━━━━━ Data to process
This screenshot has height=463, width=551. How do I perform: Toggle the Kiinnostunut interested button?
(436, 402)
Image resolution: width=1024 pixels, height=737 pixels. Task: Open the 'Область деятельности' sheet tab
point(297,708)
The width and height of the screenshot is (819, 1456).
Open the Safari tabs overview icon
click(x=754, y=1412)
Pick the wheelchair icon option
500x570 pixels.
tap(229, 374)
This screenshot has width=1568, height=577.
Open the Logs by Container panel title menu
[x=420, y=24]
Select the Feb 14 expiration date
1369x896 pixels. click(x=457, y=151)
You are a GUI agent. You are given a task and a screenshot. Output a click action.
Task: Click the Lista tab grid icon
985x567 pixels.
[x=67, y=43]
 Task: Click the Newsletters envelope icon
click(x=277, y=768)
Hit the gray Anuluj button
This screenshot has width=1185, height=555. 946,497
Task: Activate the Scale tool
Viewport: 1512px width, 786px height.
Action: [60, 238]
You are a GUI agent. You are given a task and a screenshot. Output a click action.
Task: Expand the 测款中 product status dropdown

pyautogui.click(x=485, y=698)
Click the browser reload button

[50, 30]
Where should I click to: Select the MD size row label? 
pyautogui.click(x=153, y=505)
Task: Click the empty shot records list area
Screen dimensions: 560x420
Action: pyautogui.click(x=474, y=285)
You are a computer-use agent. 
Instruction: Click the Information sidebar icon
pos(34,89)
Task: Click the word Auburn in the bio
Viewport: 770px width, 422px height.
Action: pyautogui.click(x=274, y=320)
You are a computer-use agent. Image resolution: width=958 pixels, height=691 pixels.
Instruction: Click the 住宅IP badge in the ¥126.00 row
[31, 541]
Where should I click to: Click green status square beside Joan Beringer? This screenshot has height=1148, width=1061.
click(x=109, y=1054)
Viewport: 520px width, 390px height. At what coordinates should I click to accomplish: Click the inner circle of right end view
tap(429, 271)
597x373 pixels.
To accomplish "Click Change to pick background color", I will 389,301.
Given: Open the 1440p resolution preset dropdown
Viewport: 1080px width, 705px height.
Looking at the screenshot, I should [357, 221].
━━━━━━━━━━
* [What the exercise asks] Take the entries and copy them out exactly.

* [Reply]
This screenshot has height=463, width=551. How do I perform: Toggle the Kiinnostunut interested button?
(436, 402)
Image resolution: width=1024 pixels, height=737 pixels. Task: Open the 'Область деятельности' sheet tab
point(297,708)
The width and height of the screenshot is (819, 1456).
Open the Safari tabs overview icon
click(x=754, y=1412)
Pick the wheelchair icon option
500x570 pixels.
tap(229, 374)
This screenshot has width=1568, height=577.
Open the Logs by Container panel title menu
[x=420, y=24]
Select the Feb 14 expiration date
1369x896 pixels. click(x=457, y=151)
You are a GUI agent. You are given a task and a screenshot. Output a click action.
Task: Click the Lista tab grid icon
985x567 pixels.
[x=67, y=43]
 Task: Click the Newsletters envelope icon
click(x=277, y=768)
Hit the gray Anuluj button
This screenshot has width=1185, height=555. 946,497
Task: Activate the Scale tool
Viewport: 1512px width, 786px height.
Action: [60, 238]
You are a GUI agent. You are given a task and a screenshot. Output a click action.
Task: Expand the 测款中 product status dropdown

pyautogui.click(x=485, y=698)
Click the browser reload button

[50, 30]
Where should I click to: Select the MD size row label? 
pyautogui.click(x=153, y=505)
Task: Click the empty shot records list area
Screen dimensions: 560x420
Action: pyautogui.click(x=474, y=285)
You are a computer-use agent. 
Instruction: Click the Information sidebar icon
pos(34,89)
Task: Click the word Auburn in the bio
Viewport: 770px width, 422px height.
Action: pyautogui.click(x=274, y=320)
You are a computer-use agent. Image resolution: width=958 pixels, height=691 pixels.
Instruction: Click the 住宅IP badge in the ¥126.00 row
[31, 541]
Where should I click to: Click green status square beside Joan Beringer? This screenshot has height=1148, width=1061.
click(x=109, y=1054)
Viewport: 520px width, 390px height. At what coordinates should I click to accomplish: Click the inner circle of right end view
tap(429, 271)
597x373 pixels.
To accomplish "Click Change to pick background color", I will 389,301.
Given: Open the 1440p resolution preset dropdown
Viewport: 1080px width, 705px height.
Looking at the screenshot, I should [357, 221].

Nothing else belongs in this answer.